**GIVEN EXERCISE A**. In the abstract on the Southern convict lease system, which site is called the largest private prison stockade in Tennessee?
**GIVEN EXERCISE B**. For each statement, say yes or no according to the abstract on the Southern convict lease system, and quote the words that decide it: (i) In Tennessee, most of the prisoners in this system were African Americans. (ii) The abstract belongs to a session at the 87th annual meeting of the Society for American Archaeology. (iii) Southern legislatures sold prisoners to private industry.

**TEXT**.
********************

Seeing Identity within a Carceral Environment: Race and Gender within sites of the Southern Convict Lease System

Author(s): V. Camille Westmont

Year: 2023

Summary

This is an abstract from the "Seeing Migrant and Diaspora Communities Archaeologically: Beyond the Cultural Fixity/Fluidity Binary" session, at the 88th annual meeting of the Society for American Archaeology.

Following the abolishment of chattel slavery in the United Stated, southern legislatures found a replacement for enslaved African American labor in their prison populations. Building on racist laws and racially prejudiced prosecutions, southern legislatures systematically charged, convicted, and then sold hundreds of thousands of prisoners to private industry. Tens of thousands perished under this system. In Tennessee, the vast majority of these prisoners were African Americans, although poor and politically unconnected white and Native American men were also ensnared in this unjust system. At the Lone Rock Stockade, the largest private prison stockade in Tennessee, archaeologists approach the difficult question of prisoner identities through an intersectional lens that understands race as one identity among a constellation of identifies that fundamentally shaped prisoners’ experiences of incarceration. In this paper, I will examine what an intersectional approach to “seeing” the African Diaspora through the material culture of incarceration adds to our understanding of the nuances and negotiations of power and identity in a powerless and anonymous place.

********************

**PROVIDED RECORDS**.
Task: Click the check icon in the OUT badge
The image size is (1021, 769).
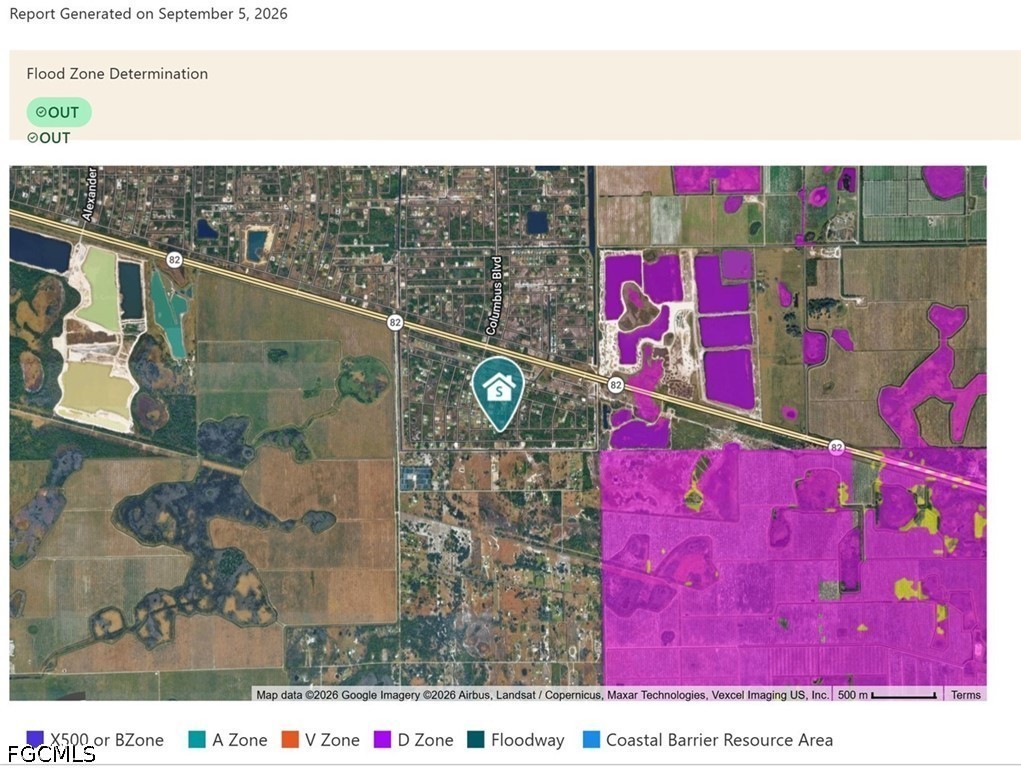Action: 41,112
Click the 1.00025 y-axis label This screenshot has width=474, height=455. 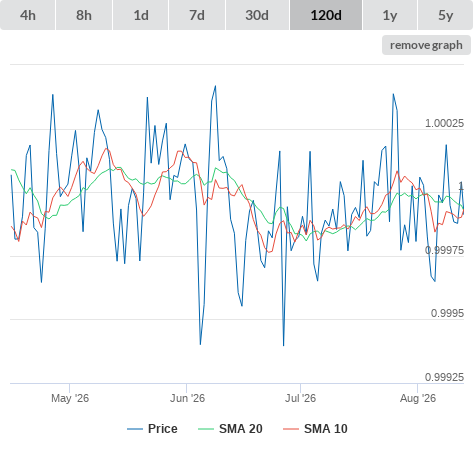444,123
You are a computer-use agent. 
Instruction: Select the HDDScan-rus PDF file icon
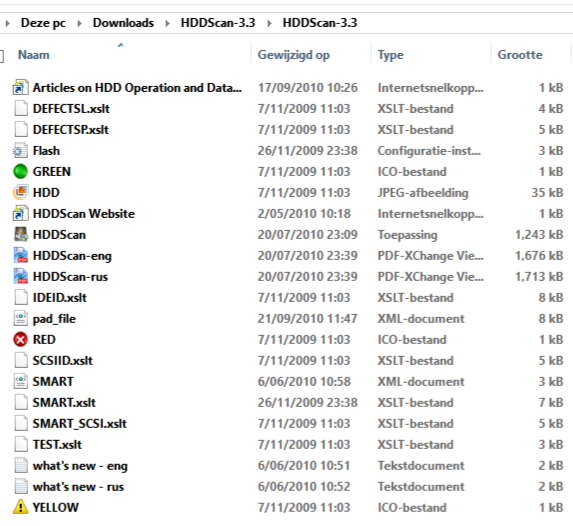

********************

**TASK RESPONSE A**. The Lone Rock Stockade.

**TASK RESPONSE B**.
(i) Yes: "the vast majority of these prisoners were African Americans"
(ii) No: "at the 88th annual meeting of the Society for American Archaeology"
(iii) Yes: "sold hundreds of thousands of prisoners to private industry"